Josh: Well, the arm is breathable, food galore, no predators in the vicinity. Is it time? No?
Alice: If we let them out we have to tell them we’re utterly lost, no idea where are, and not a bunny in sight to get a message to our friends.
Fen: And they’ll be homesick and scared and cranky and hungry.
Margo: We’ll have to build infrastructure from scratch.
Fen: So, who wants to do the honors?
Margo: You carried the whole world in your cooch. You earned it.
Fen: Thanks for saying that, but new Fillory needs a leader, and as its literal birth mother I feel I get to say I hereby dub thee, High King Margo the Creator.
Margo: Fine, make a meal out of it. You guys know our lives about to get even weirder in some insane way we can’t possibly predict.
Josh: I find that somehow perversely comforting.
Alice: So do I, and that’s how I know it’s our story.
Eliot: Charlton, you look like you.
Charlton: I also feel like me. If you touch me but also inside. It’s nice.

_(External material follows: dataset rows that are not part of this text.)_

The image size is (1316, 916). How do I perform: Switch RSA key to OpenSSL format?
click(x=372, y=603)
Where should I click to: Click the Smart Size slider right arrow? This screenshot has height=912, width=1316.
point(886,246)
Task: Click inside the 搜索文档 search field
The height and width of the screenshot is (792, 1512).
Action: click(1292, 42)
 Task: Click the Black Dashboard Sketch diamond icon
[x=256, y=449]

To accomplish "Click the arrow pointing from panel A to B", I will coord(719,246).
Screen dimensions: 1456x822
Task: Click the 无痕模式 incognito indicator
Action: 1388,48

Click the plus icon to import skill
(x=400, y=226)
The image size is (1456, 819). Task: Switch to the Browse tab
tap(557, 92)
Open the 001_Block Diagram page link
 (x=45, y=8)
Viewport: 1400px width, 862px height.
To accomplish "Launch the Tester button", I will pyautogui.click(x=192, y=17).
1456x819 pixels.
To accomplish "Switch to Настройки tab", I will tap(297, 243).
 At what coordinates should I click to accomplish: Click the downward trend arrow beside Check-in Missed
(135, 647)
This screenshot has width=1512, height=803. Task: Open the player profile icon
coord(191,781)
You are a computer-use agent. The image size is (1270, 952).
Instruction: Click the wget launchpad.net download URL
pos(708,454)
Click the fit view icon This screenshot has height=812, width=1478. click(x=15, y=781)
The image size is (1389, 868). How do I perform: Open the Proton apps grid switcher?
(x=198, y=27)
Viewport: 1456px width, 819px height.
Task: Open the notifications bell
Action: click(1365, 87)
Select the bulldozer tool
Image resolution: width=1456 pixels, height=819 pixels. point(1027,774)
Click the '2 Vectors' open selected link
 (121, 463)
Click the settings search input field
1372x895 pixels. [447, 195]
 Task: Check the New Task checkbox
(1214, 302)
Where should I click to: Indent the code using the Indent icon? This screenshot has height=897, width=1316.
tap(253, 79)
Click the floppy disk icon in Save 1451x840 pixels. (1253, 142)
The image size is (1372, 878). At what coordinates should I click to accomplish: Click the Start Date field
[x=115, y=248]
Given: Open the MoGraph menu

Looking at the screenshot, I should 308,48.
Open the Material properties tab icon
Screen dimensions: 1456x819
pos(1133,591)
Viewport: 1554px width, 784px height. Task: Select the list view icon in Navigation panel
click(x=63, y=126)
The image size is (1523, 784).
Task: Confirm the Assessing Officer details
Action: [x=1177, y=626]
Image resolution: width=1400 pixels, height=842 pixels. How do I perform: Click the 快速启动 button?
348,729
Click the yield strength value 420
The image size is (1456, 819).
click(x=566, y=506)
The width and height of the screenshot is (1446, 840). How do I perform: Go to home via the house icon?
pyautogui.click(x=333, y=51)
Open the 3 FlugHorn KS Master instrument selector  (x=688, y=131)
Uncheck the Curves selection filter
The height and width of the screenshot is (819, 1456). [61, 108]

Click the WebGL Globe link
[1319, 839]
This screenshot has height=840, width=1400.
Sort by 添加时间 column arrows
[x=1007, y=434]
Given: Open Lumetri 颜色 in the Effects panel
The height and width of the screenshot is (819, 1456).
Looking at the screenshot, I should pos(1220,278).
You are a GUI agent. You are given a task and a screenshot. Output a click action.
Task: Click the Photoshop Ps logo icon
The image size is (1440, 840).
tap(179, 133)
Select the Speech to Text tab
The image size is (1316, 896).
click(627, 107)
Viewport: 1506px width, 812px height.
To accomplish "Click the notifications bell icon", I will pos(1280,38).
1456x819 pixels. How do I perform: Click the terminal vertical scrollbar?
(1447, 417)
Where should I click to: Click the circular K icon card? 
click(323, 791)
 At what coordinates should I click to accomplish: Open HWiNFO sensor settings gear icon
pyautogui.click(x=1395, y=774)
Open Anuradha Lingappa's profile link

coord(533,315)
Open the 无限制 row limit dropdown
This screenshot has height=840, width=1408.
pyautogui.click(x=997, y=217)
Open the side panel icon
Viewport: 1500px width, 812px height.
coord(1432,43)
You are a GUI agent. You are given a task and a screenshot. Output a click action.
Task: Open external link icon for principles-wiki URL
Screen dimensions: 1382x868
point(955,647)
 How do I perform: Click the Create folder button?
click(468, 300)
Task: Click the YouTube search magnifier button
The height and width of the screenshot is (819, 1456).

Eliot: Well this is weird.
Charlton: Good weird. I have an awkward question. I often ask myself what you’d say and the answer is, ‘Of course not. Don’t be stupid, Charlton. Eliot isn’t the kind of guy…
Eliot: Charlton, ask.
Charlton: I wonder whether you could ever be romantically inclined toward someone like me.
Eliot: Uh, a thousand-year-old Fillorian in a pervert ghost’s body wearing a transfiguration amulet?
Charlton: A man who knows you well, is emotionally available, and plans to stick around.
Eliot: Well shit, Charlton.
Charlton: Are we going somewhere?
Eliot: Upstairs, to explore this further.
Santa: Oh hey, Alice.
Alice: Did I sleep until December?
Santa: I couldn’t resist giving out a few more gifts while I’m here. Given your quest-heavy lifestyle, there’s no guarantee any of you will live to see Christmas. Sit, have a cookie.
Zelda: This room is warded but not for long. That way a portal will take you to Brakeblls. Go. Alice, when you recover the seed…
Alice: I only have one good hand we need you. I can’t…
Zelda: There’s something master magicians know: You can never fully control external circumstances -- they may even be actively hostile -- but you can control the ones inside you. And one hand is plenty. I’ve always known you’ll get there.
Alice: But today?
Zelda: Try, OK. Just try. Go now, hurry.
Alice: Come with us.
Zelda: I can’t. I’m going to have to initiate permafrost. It’ll stop the dead from using the fountains to get to other worlds. Once I initiate, every portal will close within minutes.
Alice: We can’t just leave you here.
Zelda: For a Librarian, death isn’t the end. It is merely a transfer to another branch. Go.
Alice: Wait Zelda. Thank you, for everything.